Fission yeast cell wall biosynthesis and cell integrity signalling

Abstract

The cell wall is a structure external to the plasma membrane that is essential for the survival of the fungi. This polysaccharidic structure confers resistance to the cell internal turgor pressure and protection against mechanical injury. The fungal wall is also responsible for the shape of these organisms due to different structural polysaccharides, such as β-(1,3)-glucan, which form fibers and confer rigidity to the cell wall. These polysaccharides are not present in animal cells and therefore they constitute excellent targets for antifungal chemotherapies. Cell wall damage leads to the activation of MAPK signaling pathways, which respond to the damage by activating the repair of the wall and the maintenance of the cell integrity. Fission yeast Schizosaccharomyces pombe is a model organism for the study morphogenesis, cell wall, and how different inputs might regulate this structure. We present here a short overview of the fission yeast wall composition and provide information about the main biosynthetic activities that assemble this cell wall. Additionally, we comment the recent advances in the knowledge of the cell wall functions and discuss the role of the cell integrity MAPK signaling pathway in the regulation of fission yeast wall.

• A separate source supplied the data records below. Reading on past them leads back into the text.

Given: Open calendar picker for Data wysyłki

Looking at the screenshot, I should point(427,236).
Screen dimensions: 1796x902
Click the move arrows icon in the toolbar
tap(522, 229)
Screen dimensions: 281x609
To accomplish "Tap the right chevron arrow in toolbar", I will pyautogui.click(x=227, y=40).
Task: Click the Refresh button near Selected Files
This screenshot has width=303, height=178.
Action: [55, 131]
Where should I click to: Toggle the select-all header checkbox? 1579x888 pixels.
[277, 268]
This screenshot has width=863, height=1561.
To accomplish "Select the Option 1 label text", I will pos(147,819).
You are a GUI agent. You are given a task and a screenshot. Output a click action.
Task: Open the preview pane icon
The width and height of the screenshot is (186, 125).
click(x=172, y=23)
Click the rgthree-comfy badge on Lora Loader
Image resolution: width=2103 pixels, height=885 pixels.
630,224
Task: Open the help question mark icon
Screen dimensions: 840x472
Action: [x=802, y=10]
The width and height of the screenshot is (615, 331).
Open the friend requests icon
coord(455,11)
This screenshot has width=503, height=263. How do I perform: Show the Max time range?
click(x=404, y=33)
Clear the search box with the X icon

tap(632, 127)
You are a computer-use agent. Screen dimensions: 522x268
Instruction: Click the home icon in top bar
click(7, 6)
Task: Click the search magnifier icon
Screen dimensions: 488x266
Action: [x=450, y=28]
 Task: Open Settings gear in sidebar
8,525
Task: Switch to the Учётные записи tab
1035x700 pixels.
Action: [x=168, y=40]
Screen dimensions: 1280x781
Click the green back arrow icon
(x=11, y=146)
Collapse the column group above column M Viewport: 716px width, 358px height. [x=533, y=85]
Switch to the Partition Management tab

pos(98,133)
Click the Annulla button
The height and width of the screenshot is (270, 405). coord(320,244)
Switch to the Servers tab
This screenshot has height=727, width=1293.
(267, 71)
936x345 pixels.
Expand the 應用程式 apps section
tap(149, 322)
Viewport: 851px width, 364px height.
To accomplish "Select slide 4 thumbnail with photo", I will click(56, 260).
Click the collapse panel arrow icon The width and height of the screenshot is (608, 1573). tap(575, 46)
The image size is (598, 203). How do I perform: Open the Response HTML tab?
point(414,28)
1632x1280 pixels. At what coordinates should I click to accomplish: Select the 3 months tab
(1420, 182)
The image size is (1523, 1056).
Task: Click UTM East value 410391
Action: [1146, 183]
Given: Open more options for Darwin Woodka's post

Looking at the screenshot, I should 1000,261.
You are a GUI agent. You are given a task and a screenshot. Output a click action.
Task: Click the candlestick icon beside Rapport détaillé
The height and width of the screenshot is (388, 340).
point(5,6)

Keywords: Bgs; Cell wall; GTPase; MAPK; Pkc; Polysaccharides; β-glucan, α-glucan.

Fig. 1

(A) TEM image of a fission yeast cell. Details of (B) the cell wall and (C) the septum are shown. PM: Plasma membrane, PS: primary septum, SS: Secondary septum. (D) Scheme of the fission yeast cell wall organization and percentages of the different polysaccharides.

Fig. 2

Schematic representation of the β-(1,3)-glucan synthesis by the GS complex in the plasma membrane. Then the β-(1,3)-glucan is elongated and branched through the action of cell wall proteins with glucosyltransferase activity. Glucose units ().

Fig. 3

Scheme of Rho GTPases activation cycle. Top, GDP-bound Rho GTPases are activated by GEFs, which are proteins that promote the substitution of GDP by GTP. Active GTP-bound Rho GTPases promote the activation of different effectors. The intrinsic GTPase activity is stimulated by GAPs and causes the hydrolysis of the GTP into GDP and the return of the Rho GTPase to the GDP-bound inactive state. The GDI proteins extract GDP-bound Rho GTPases from the membrane. Bottom, the different S. pombe Rho GEFs and GAPs described to date are shown.

Fig. 4

(A) Kite and Doolittle hydropathy plot and model of the Bgs proteins structure with 15–16 transmembrane domains. (B) Fluorescence micrographs showing the localization of GFP-Bgs1 in exponentially growing S. pombe cells. (C) Localization of GFP-Bgs4 in calcofluor-stained growing cells. (D) Kite and Doolittle hydropathy plot and model of the Ags1 protein structure. (E) Time-lapse micrographs showing Ags1-GFP in exponentially growing cells stained with calcofluor (lower panels). CW: calcofluor white. The bar is 5 μm.

Fig. 5

Schematic representation of S. pombe cell wall integrity pathway. Rho1 is activated by the sensors Wsc1 and Mtl2, which detect and transmit signals coming from the cell wall through the GEF Rgf1. Rho1 activates y the β-(1,3)-glucan synthase and stabilizes the kinases Pck1 and Pck2. Both kinases are activated by the Phospholipid-dependent kinase Ksg1 and in turn activate the β-(1,3)-glucan synthase. Rho2 is not activated by Wsc1 or Mlt2, but regulates the α-(1,3)-glucan synthase via Pck2. Additionally, Rho2-Pck2 are the main activators of the MAPK cell integrity pathway. Signaling of this pathway is transmitted through the MAPK module to Atf1 and Mbx1 transcription factors in the nucleus and to different targets such as the RNA-binding proteins Rnc1 or Ndr1 in the cytoplasm. Pmk1 also activates the Yam8/Cch1 calcium channel that in turns activates the phosphatase complex calcineurin. This phosphatase antagonizes the function of MAPK pathway in response to several stimuli. Other phosphatases including Pmp1, and the SAP-dependent phosphatases Ptc1, Pyp1 and Pyp2 negatively regulate Pmk1 activation.